[Start]
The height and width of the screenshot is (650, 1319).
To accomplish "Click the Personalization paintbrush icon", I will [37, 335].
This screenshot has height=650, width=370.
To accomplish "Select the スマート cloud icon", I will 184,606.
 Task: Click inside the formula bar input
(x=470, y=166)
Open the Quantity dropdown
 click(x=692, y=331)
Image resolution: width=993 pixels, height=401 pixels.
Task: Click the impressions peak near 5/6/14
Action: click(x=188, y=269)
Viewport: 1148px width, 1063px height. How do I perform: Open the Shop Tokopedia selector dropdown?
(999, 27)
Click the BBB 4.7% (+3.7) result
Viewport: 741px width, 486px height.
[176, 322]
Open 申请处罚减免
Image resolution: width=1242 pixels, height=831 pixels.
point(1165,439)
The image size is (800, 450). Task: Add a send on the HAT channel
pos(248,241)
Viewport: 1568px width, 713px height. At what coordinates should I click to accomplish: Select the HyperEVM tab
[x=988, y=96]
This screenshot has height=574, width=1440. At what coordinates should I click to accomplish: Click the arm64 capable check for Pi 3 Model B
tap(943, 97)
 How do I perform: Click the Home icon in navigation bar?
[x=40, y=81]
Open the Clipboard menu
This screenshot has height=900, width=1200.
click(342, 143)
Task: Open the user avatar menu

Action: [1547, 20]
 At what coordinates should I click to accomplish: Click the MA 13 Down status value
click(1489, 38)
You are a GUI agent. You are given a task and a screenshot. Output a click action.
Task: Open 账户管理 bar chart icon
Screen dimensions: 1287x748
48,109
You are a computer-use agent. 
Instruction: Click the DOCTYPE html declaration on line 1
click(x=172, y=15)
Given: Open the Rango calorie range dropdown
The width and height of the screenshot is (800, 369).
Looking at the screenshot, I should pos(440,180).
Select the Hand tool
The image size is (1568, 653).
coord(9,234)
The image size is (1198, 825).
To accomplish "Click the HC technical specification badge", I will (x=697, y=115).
[End]
[The problem]:
Quote every row above exactly as it appears, from the line containing "Viewport: 1148px width, 1063px" down to the line containing "[x=988, y=96]", including both of those lines.

[Exercise output]:
Viewport: 1148px width, 1063px height. How do I perform: Open the Shop Tokopedia selector dropdown?
(999, 27)
Click the BBB 4.7% (+3.7) result
Viewport: 741px width, 486px height.
[176, 322]
Open 申请处罚减免
Image resolution: width=1242 pixels, height=831 pixels.
point(1165,439)
The image size is (800, 450). Task: Add a send on the HAT channel
pos(248,241)
Viewport: 1568px width, 713px height. At what coordinates should I click to accomplish: Select the HyperEVM tab
[x=988, y=96]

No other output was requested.